[Stored data]

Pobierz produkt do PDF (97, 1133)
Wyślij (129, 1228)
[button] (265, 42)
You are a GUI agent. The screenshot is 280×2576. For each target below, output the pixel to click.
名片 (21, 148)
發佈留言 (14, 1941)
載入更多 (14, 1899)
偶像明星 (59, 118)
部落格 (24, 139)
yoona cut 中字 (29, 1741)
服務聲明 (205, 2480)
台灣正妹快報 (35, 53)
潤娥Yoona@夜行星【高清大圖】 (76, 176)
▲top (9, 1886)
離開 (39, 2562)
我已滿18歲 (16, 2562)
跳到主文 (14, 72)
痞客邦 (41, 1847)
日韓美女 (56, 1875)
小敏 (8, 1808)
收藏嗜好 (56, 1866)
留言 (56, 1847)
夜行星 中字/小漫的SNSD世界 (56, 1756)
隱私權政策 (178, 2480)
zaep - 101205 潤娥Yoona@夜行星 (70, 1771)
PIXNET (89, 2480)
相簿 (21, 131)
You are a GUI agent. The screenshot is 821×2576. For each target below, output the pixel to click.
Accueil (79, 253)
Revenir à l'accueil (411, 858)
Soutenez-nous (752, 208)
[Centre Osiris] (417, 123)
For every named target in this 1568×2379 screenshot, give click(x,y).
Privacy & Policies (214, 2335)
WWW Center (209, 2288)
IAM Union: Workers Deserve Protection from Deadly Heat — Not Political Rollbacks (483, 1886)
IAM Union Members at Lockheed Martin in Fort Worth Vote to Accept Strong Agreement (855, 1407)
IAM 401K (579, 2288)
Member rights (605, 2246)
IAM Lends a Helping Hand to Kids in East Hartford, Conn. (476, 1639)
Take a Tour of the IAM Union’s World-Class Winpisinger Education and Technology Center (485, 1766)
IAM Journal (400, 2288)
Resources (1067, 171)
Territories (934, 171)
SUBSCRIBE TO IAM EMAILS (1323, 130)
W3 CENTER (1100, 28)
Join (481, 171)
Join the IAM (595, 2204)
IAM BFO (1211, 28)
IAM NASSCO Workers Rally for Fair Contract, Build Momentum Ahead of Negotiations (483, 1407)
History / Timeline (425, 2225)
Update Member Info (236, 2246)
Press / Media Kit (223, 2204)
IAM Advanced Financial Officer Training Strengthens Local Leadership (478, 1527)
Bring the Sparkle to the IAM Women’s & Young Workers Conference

→ What is needed: Please repeat the entries above exactly as they read.

→ Solution below:
Pobierz produkt do PDF (97, 1133)
Wyślij (129, 1228)
[button] (265, 42)
You are a GUI agent. The screenshot is 280×2576. For each target below, output the pixel to click.
名片 (21, 148)
發佈留言 (14, 1941)
載入更多 (14, 1899)
偶像明星 (59, 118)
部落格 (24, 139)
yoona cut 中字 (29, 1741)
服務聲明 (205, 2480)
台灣正妹快報 (35, 53)
潤娥Yoona@夜行星【高清大圖】 (76, 176)
▲top (9, 1886)
離開 (39, 2562)
我已滿18歲 (16, 2562)
跳到主文 (14, 72)
痞客邦 (41, 1847)
日韓美女 (56, 1875)
小敏 (8, 1808)
收藏嗜好 (56, 1866)
留言 (56, 1847)
夜行星 中字/小漫的SNSD世界 (56, 1756)
隱私權政策 (178, 2480)
zaep - 101205 潤娥Yoona@夜行星 (70, 1771)
PIXNET (89, 2480)
相簿 (21, 131)
You are a GUI agent. The screenshot is 821×2576. For each target below, output the pixel to click.
Accueil (79, 253)
Revenir à l'accueil (411, 858)
Soutenez-nous (752, 208)
[Centre Osiris] (417, 123)
For every named target in this 1568×2379 screenshot, give click(x,y).
Privacy & Policies (214, 2335)
WWW Center (209, 2288)
IAM Union: Workers Deserve Protection from Deadly Heat — Not Political Rollbacks (483, 1886)
IAM Union Members at Lockheed Martin in Fort Worth Vote to Accept Strong Agreement (855, 1407)
IAM 401K (579, 2288)
Member rights (605, 2246)
IAM Lends a Helping Hand to Kids in East Hartford, Conn. (476, 1639)
Take a Tour of the IAM Union’s World-Class Winpisinger Education and Technology Center (485, 1766)
IAM Journal (400, 2288)
Resources (1067, 171)
Territories (934, 171)
SUBSCRIBE TO IAM EMAILS (1323, 130)
W3 CENTER (1100, 28)
Join (481, 171)
Join the IAM (595, 2204)
IAM BFO (1211, 28)
IAM NASSCO Workers Rally for Fair Contract, Build Momentum Ahead of Negotiations (483, 1407)
History / Timeline (425, 2225)
Update Member Info (236, 2246)
Press / Media Kit (223, 2204)
IAM Advanced Financial Officer Training Strengthens Local Leadership (478, 1527)
Bring the Sparkle to the IAM Women’s & Young Workers Conference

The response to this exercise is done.